近年、電子デバイスサイズの更なる縮小化の要求から、強誘電体薄膜をキャパシタや圧電素子として用いた開発が盛んである。
ジルコン酸チタン酸鉛(PZT)はペロブスカイト構造を有し、優れた誘電特性を示す強誘電体である。このPZTを誘電体薄膜材料とした薄膜キャパシタを得るためには、成膜プロセスが安価であり、基板面内で均一な膜組成が得られるため、ゾルゲル液を用いたCSD(chemical solution deposition)法が注目されている。
特開平10−335596号公報(段落[0007]〜段落[0011]) 特開2009−170695号公報(段落[0015]〜段落[0027])
現在までに、PZTにLaやNb等の元素を添加することで寿命特性が改善できることが知られているが、膜組織の影響に関する知見は不十分であった(例えば、特許文献1,2参照。

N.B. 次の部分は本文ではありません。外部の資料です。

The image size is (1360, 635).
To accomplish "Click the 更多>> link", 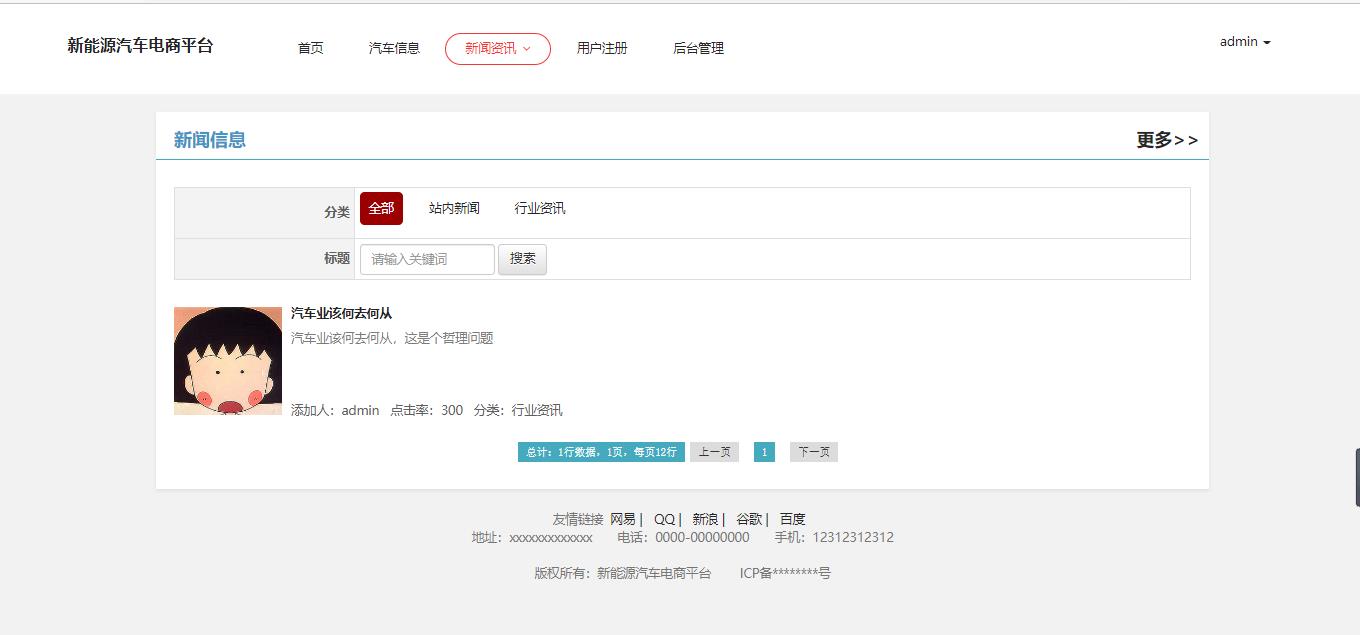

)。
本発明の目的は、寿命信頼性を向上し得る、強誘電体薄膜及び該強誘電体薄膜を用いた薄膜キャパシタを提供することにある。
本発明者らは、PZT系又はPLZT系の強誘電体薄膜を用いた薄膜キャパシタにおける寿命信頼性に関して鋭意検討した結果、強誘電体薄膜の膜組織に着目し、薄膜の微細組織を制御した構造を取ることで、寿命信頼性を向上し得ることを見出し、本発明を完成させた。

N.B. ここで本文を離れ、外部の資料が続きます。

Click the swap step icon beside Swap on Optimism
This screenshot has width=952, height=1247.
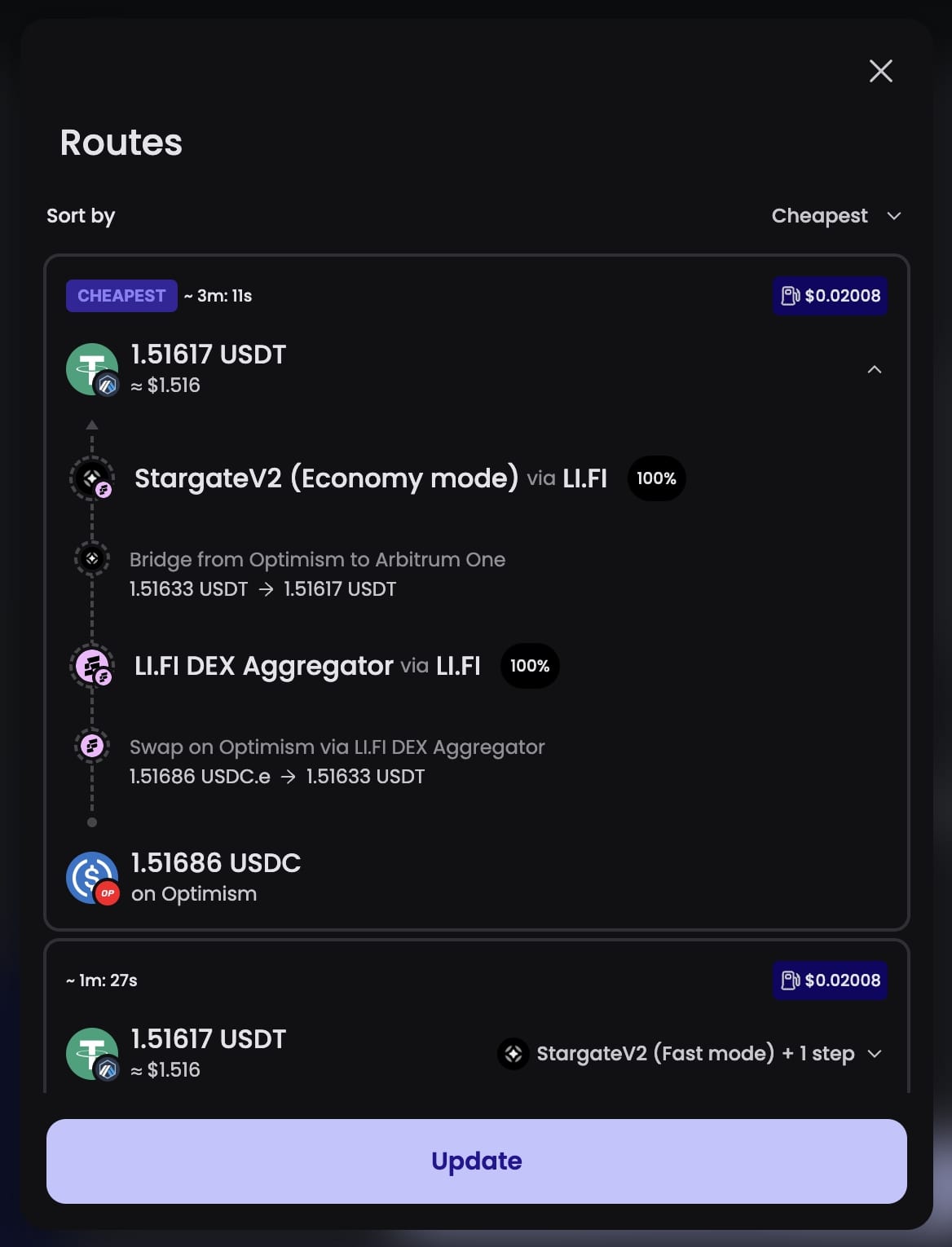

本発明の第1の観点は、Pb:Zr:Tiの金属組成比が所定の比率になるように調整したPZTゾルゲル液、Pb:La:Zr:Tiの金属組成比が所定の比率になるように調整したPLZTゾルゲル液、又はPb:Zr:Ti:Siの金属組成比が所定の比率になるように調整したゾルゲル液を合成し、前記合成液から作られたPZT、PLZT又はSiドープのPZTの形態をとる強誘電体薄膜において、2〜23層の焼成層を積層して構成され、焼成層の厚さtが45〜500nmであり、焼成層中に存在する結晶粒の定方向最大径の平均xが200〜5000nmであり、焼成層のいずれにおいても1.5t<x<23tの関係を満たすことを特徴とする。
本発明の第2の観点は、第1の観点に基づく強誘電体薄膜を用いた薄膜キャパシタである。
本発明の第3の観点は、第の観点に基づく強誘電体薄膜を有する薄膜コンデンサ、キャパシタ、IPD(Integrated Passive Device)、DRAMメモリ用コンデンサ、積層コンデンサ、トランジスタのゲート絶縁体、不揮発性メモリ、焦電型赤外線検出素子、圧電素子、電気光学素子、アクチュエータ、共振子、超音波モータ、又はLCノイズフィルタ素子の複合電子部品である。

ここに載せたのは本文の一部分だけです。